An uncomfortably large number of companies, especially those in the hospitality, retail, travel, real estate, and real estate finance sectors, are facing immediate and dire liquidity and credit crunches. Those companies’ circumstances may well lead to insolvency or bankruptcy in the not-too-distant future. In the event of insolvency or bankruptcy, there is a substantial risk that the company and its officers and directors will face claims by creditors, shareholders, the bankruptcy trustee (particularly in the case of a Chapter 7 liquidation), and other stakeholders. It is especially important that there is sufficient D&O coverage for the individual insureds, whose personal assets may be at risk if the company’s D&O policy provides insufficient coverage, either in the form of too-low limits or limited coverage scope in the event of a bankruptcy or insolvency.

Most modern D&O liability insurance forms contain a broad range of protections for individual insureds in the event of a company’s bankruptcy or insolvency. For example, it is common for D&O policies to contain provisions stating that so-called “Side-A” coverage (i.e., insurance affording direct coverage to an organization’s directors and officers) cannot be rescinded and that the policy will remain in effect even if the company goes into bankruptcy. Other protections include: (i) the carve-out if a bankruptcy trustee or receiver from the insured-vs-insured or entity-vs-insured exclusion; (ii) a priority of payments provision; and (iii) excess Side-A/difference-in-conditions (DIC) coverage (designed to fill in any gaps in coverage to provide broader protections to individual insureds only. These and other policy terms are intended to prioritize protections for individual insureds, including but not limited to situations in which the company is unable to indemnify the directors and officers due to bankruptcy or insolvency.

Although the coverage and related protections available for companies and individual insureds do not uniquely apply to the COVID-19 crisis, for many companies the current circumstances present sudden and unprecedented reasons to examine those protections. Accordingly, even those companies that are not on the brink of a financial crisis would do well to analyze the coverage that would be available to the company and its individual insureds in the event of insolvency or bankruptcy and work with their coverage counsel and brokers to shore up any missing or sub-par protections.

Fiduciary Claims

In the COVID-19 context, large stock drops and reductions in value of pension plans or the bankruptcy or insolvency of a company could give rise to related fiduciary liability claims. Many management liability policies include both D&O liability and fiduciary liability coverages.

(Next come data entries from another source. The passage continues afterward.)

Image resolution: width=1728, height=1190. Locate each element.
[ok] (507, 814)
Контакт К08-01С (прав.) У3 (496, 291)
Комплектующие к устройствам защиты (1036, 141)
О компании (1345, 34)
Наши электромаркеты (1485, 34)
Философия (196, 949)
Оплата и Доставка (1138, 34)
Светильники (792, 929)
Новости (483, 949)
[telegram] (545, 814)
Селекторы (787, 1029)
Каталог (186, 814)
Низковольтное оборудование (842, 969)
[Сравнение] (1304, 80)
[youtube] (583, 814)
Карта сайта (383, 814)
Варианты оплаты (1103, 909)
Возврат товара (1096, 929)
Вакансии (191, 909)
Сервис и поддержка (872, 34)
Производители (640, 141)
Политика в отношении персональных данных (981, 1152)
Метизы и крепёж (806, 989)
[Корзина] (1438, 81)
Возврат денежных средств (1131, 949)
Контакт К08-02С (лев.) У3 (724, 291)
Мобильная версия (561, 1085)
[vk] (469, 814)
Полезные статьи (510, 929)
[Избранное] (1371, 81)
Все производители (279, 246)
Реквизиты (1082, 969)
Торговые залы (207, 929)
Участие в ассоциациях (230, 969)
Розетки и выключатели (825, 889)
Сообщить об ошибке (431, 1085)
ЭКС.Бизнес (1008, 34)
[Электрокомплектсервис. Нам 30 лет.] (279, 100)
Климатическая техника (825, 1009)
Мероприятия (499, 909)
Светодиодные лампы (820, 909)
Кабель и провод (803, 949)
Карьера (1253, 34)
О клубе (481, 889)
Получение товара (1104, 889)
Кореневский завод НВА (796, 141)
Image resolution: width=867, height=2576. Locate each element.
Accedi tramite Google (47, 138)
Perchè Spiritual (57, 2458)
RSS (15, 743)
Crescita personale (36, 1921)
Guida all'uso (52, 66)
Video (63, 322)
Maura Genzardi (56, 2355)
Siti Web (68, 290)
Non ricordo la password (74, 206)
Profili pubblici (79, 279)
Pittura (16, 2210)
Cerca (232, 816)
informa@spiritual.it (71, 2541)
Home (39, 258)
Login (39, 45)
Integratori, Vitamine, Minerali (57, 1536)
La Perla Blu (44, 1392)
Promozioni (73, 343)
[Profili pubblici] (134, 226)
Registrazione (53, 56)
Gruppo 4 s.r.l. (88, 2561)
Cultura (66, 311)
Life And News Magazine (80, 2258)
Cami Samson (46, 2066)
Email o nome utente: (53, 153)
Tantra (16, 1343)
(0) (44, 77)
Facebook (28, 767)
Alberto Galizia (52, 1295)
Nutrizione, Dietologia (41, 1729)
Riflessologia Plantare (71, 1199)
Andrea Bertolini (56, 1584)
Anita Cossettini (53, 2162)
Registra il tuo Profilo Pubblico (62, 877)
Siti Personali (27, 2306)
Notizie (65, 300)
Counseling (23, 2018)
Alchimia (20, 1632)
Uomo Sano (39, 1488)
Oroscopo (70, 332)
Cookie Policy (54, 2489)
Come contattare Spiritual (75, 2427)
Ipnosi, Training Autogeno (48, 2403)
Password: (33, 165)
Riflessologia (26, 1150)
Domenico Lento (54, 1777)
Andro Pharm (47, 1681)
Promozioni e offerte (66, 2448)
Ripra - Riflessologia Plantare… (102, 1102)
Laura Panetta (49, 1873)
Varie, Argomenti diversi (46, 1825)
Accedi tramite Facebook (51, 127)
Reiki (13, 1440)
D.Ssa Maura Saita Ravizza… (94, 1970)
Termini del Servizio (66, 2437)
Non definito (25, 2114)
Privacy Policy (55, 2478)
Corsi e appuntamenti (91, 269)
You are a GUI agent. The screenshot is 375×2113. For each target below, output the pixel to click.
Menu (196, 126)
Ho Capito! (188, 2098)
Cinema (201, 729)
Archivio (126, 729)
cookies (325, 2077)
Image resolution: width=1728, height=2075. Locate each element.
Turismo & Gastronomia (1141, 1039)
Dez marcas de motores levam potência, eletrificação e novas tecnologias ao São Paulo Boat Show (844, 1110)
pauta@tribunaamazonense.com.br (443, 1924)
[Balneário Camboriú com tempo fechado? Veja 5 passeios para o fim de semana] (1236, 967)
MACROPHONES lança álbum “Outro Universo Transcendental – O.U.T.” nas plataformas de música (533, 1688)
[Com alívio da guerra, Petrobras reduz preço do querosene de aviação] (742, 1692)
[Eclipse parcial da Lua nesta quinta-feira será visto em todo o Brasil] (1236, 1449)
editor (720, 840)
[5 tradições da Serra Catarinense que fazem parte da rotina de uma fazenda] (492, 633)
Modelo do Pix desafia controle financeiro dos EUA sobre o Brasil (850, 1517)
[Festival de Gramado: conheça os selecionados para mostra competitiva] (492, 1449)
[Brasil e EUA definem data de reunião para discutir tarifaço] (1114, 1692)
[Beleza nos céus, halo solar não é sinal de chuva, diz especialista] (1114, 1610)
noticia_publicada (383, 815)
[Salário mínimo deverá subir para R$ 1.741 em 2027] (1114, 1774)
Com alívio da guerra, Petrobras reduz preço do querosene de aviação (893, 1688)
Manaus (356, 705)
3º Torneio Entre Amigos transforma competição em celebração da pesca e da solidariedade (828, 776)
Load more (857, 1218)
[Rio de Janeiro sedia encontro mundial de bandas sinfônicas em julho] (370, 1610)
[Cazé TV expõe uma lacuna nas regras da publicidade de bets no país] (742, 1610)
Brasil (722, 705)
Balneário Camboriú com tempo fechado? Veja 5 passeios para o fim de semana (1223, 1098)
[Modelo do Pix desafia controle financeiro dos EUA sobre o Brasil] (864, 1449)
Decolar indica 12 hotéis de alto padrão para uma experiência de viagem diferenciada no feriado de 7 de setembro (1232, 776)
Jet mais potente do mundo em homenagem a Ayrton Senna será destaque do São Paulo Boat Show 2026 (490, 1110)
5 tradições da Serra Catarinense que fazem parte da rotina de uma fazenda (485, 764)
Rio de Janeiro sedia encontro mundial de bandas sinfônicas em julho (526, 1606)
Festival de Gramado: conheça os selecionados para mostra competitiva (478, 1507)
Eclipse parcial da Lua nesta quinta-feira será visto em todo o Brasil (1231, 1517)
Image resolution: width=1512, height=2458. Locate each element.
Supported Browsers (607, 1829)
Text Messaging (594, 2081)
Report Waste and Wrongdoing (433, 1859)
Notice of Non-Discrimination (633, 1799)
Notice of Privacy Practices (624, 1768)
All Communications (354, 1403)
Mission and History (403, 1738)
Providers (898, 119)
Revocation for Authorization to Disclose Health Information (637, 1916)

Fiduciary liability coverage is designed to protect individuals responsible for creating, implementing, administering, or managing their company’s employee benefit plans, including pension, ESOP, workers’ compensation, and health insurance plans. When a company is in financial distress or insolvency, as is arising now in connection with the COVID‑19 crisis, two types of fiduciary claims are common.

First, there is the corollary of shareholder class action or directive claims against directors and officers and trustees of benefit plans for mismanagement or failures to disclose that lead to an unexpected drop in the company’s stock price. Many employee benefit plans include company stock as part of retirement plans and ESOPs, among others. Accordingly, when a company’s stock price drops, fiduciaries of those plans can be the target of ERISA and other claims for mismanagement and breach of fiduciary duties with respect to plan beneficiaries. Enron and United Airlines are two of the most prominent examples of company stock options being targeted in securities class actions, and those same risks in ESOPs are heightened by COVID-19 and its potential impact on stock prices.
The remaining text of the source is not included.